▶ [Task]: Search term "menu": copy each line of the data containing it.

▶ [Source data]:
-- -- --
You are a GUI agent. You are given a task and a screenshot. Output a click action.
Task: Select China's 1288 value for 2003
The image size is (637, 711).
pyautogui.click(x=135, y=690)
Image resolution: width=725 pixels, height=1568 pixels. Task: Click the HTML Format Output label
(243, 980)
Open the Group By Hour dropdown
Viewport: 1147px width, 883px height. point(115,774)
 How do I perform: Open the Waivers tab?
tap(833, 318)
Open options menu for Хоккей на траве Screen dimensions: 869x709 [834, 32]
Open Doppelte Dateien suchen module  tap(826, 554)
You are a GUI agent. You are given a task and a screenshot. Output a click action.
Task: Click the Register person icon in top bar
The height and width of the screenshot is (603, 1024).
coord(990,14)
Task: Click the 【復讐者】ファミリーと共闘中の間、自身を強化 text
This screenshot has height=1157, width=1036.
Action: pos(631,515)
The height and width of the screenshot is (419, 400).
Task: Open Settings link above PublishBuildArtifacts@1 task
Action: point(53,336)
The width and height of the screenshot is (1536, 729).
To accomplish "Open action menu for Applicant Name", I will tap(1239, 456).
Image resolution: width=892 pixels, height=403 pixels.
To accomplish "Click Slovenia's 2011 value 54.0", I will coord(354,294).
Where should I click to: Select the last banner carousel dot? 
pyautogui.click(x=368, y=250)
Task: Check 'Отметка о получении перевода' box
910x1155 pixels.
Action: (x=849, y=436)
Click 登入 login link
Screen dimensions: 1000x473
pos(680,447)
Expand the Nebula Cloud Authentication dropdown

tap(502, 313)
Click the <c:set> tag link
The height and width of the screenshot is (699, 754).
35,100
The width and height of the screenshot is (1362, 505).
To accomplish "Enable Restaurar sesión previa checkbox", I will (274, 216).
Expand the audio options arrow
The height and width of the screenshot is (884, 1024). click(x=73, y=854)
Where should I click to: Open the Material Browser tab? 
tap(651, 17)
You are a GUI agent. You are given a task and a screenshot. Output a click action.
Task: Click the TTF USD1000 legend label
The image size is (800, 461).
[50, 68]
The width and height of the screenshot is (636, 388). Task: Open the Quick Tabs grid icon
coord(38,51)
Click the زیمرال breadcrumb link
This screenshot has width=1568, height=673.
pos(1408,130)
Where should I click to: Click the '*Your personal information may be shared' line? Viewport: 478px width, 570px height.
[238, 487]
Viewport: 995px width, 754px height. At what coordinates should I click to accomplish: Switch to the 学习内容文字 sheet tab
-- -- --
▶ [Result for this exercise]:
Open options menu for Хоккей на траве Screen dimensions: 869x709 [834, 32]
To accomplish "Open action menu for Applicant Name", I will tap(1239, 456).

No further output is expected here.